But first, an important pitfall to avoid.
A piece of advice you can commonly hear or read is the best way to ensure retirement income is a heavy allocation of high dividend-yielding stocks and/or fixed income with high coupon rates.
First, this confuses income with cash flow. Dividends and coupon payments are indeed considered income—you report them as such on your tax returns. Nothing wrong with these two sources of cash flow. But if you rely on them solely, you could be selling yourself short.
Finance theory is clear: After taxes, you should be agnostic about the source of your cash flow. It doesn’t matter whether you get cash flow from dividends, a coupon or the sale of a security. What’s most important is you remain optimally invested based on a benchmark appropriate for you. And a portfolio full of high-dividend stocks may not do it. Why?

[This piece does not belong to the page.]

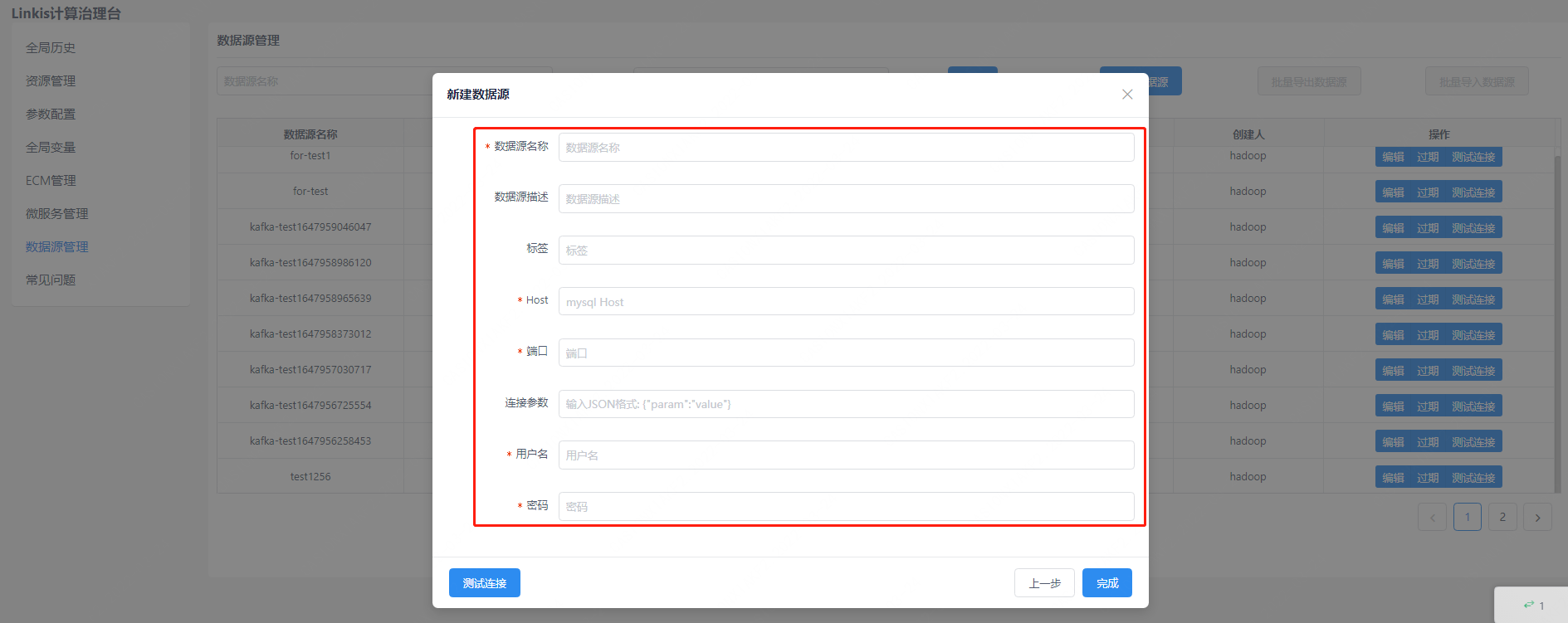Viewport: 1568px width, 623px height.
Task: Click the 标签 input field
Action: 845,251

All major categories of stocks come in and out of favor—including high-dividend stocks. Value and growth trade leadership, as do small cap and big cap. All major sectors rotate—going through periods they lead and periods they lag. This is no different—sometimes high-dividend stocks do really well, and sometimes they do dreadfully.
There’s nothing inherently better about a firm that pays a dividend—it’s just a different way of generating shareholder value. For example, if a firm can generate more shareholder value by reinvesting profits, it may choose to do so rather than paying a dividend. ...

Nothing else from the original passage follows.